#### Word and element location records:
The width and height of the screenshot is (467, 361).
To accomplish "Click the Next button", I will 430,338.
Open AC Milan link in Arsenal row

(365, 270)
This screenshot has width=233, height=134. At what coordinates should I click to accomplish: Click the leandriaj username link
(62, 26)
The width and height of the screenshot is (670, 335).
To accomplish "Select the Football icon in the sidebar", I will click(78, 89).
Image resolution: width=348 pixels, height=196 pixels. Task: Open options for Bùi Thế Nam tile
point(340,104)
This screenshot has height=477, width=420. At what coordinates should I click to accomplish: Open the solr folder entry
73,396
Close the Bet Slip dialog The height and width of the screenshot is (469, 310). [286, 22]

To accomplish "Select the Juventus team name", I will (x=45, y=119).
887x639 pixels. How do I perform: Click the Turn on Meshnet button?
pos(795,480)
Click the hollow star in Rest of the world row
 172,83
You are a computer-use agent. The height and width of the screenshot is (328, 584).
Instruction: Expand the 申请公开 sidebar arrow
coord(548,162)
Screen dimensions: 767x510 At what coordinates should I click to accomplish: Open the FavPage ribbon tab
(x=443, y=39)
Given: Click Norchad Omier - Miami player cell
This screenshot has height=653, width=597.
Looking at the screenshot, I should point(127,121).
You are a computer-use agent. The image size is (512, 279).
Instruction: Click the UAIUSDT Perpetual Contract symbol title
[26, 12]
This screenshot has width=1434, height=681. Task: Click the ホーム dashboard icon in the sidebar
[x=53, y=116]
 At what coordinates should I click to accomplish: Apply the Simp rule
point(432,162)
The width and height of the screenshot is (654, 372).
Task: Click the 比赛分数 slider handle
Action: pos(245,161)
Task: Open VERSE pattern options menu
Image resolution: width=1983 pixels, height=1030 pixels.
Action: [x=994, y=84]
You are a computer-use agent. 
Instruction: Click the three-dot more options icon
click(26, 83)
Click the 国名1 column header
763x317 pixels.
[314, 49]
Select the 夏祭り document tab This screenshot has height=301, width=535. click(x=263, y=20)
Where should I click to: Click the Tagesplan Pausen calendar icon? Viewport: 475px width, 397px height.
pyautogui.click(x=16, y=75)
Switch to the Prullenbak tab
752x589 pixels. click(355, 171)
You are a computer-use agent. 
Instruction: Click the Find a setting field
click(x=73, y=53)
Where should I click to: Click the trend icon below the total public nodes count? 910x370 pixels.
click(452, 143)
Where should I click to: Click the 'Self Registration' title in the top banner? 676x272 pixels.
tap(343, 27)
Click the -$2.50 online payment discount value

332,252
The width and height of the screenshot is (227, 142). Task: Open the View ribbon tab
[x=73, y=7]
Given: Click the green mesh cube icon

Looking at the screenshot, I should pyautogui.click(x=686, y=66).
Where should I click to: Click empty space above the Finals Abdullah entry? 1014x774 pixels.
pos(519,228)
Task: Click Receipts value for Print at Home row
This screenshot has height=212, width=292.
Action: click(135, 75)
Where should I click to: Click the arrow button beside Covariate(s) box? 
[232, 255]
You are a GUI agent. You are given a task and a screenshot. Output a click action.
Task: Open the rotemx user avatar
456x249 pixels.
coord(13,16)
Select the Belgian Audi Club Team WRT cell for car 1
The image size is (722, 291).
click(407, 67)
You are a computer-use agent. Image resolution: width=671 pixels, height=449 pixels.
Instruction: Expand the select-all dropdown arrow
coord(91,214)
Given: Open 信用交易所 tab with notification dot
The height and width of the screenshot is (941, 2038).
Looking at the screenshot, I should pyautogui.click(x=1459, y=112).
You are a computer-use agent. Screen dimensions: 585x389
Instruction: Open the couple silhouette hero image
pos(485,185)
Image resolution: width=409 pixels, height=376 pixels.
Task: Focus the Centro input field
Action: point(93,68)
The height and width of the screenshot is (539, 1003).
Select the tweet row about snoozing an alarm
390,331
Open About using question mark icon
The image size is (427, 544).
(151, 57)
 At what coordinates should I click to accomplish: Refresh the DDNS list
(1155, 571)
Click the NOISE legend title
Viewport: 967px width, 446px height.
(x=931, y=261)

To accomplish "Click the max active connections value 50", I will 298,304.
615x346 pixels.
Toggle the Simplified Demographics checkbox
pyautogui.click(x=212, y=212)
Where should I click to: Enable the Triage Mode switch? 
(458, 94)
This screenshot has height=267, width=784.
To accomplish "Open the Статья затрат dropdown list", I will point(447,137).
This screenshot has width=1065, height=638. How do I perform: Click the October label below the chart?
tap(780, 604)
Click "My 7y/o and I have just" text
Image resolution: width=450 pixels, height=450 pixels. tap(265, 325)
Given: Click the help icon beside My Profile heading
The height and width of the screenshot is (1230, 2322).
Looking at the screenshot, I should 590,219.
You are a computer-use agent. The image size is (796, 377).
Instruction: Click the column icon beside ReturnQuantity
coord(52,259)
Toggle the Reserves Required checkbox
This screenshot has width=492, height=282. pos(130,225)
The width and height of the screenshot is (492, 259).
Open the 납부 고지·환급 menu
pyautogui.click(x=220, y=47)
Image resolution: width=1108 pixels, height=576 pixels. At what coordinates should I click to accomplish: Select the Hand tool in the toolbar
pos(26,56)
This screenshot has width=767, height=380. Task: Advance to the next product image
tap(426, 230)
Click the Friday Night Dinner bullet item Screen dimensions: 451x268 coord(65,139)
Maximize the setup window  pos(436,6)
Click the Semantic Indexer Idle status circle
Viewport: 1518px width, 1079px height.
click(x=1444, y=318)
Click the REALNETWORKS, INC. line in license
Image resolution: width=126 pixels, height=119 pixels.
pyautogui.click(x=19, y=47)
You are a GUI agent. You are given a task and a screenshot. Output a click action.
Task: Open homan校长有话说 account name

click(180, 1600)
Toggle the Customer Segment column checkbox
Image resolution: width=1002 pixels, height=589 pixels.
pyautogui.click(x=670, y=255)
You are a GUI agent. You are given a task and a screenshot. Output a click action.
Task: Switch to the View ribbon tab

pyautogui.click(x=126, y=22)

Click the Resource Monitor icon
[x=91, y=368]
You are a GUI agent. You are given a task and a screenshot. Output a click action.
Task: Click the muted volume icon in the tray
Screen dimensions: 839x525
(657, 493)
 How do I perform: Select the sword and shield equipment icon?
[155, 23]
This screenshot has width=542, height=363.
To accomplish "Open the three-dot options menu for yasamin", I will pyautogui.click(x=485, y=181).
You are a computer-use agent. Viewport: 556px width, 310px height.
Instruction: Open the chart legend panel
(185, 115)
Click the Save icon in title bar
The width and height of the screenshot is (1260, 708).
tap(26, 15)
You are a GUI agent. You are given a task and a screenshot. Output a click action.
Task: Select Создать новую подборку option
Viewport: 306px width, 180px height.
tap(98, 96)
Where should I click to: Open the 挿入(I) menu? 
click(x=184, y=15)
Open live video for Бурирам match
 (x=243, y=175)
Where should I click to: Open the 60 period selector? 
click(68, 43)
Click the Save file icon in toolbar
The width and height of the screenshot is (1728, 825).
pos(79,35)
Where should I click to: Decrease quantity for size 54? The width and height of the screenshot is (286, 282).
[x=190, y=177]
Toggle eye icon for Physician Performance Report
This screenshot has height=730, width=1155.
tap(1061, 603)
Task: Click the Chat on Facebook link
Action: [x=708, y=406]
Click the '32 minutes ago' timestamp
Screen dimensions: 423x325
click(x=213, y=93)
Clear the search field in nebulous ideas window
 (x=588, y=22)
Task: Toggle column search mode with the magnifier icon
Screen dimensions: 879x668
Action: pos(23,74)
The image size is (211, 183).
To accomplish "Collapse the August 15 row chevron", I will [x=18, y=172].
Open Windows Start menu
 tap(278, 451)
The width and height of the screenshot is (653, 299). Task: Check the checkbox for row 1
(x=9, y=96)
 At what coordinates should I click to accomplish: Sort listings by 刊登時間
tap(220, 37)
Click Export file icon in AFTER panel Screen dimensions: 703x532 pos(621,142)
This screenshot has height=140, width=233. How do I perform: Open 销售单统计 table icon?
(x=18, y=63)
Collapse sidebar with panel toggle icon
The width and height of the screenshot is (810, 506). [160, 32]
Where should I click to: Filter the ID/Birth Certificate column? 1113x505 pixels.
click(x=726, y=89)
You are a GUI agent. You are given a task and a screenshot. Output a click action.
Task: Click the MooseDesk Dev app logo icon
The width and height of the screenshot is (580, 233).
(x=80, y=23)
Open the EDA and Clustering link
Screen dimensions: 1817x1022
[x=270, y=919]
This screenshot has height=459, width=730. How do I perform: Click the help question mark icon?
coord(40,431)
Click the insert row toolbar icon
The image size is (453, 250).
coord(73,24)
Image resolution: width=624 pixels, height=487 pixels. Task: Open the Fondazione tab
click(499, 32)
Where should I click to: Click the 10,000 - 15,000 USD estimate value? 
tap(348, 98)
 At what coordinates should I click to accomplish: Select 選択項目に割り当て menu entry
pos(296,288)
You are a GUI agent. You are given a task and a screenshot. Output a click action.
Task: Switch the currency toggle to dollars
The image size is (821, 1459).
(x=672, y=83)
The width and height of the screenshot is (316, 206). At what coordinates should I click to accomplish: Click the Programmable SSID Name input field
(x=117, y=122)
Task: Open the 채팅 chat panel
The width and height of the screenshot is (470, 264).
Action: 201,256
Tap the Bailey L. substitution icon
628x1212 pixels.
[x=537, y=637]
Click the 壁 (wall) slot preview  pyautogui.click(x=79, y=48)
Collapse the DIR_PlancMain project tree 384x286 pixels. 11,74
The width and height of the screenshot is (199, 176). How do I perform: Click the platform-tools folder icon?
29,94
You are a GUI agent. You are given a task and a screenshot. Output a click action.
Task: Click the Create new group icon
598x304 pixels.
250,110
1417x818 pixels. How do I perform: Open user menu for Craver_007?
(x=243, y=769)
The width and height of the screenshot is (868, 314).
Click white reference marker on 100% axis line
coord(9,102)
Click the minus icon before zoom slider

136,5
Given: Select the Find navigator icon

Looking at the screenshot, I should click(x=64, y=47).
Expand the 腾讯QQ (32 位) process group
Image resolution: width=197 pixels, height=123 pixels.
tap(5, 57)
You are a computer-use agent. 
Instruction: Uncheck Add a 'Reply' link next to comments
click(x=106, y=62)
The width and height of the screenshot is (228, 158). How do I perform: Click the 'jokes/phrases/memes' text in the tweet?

#### Written task:
Can you reproduce the data word for word, beginning with the line that contains "Click the '32 minutes ago' timestamp" and going on through the line that contains "tap(278, 451)", with both of those lines included?

#### Problem solution:
Click the '32 minutes ago' timestamp
Screen dimensions: 423x325
click(x=213, y=93)
Clear the search field in nebulous ideas window
 (x=588, y=22)
Task: Toggle column search mode with the magnifier icon
Screen dimensions: 879x668
Action: pos(23,74)
The image size is (211, 183).
To accomplish "Collapse the August 15 row chevron", I will [x=18, y=172].
Open Windows Start menu
 tap(278, 451)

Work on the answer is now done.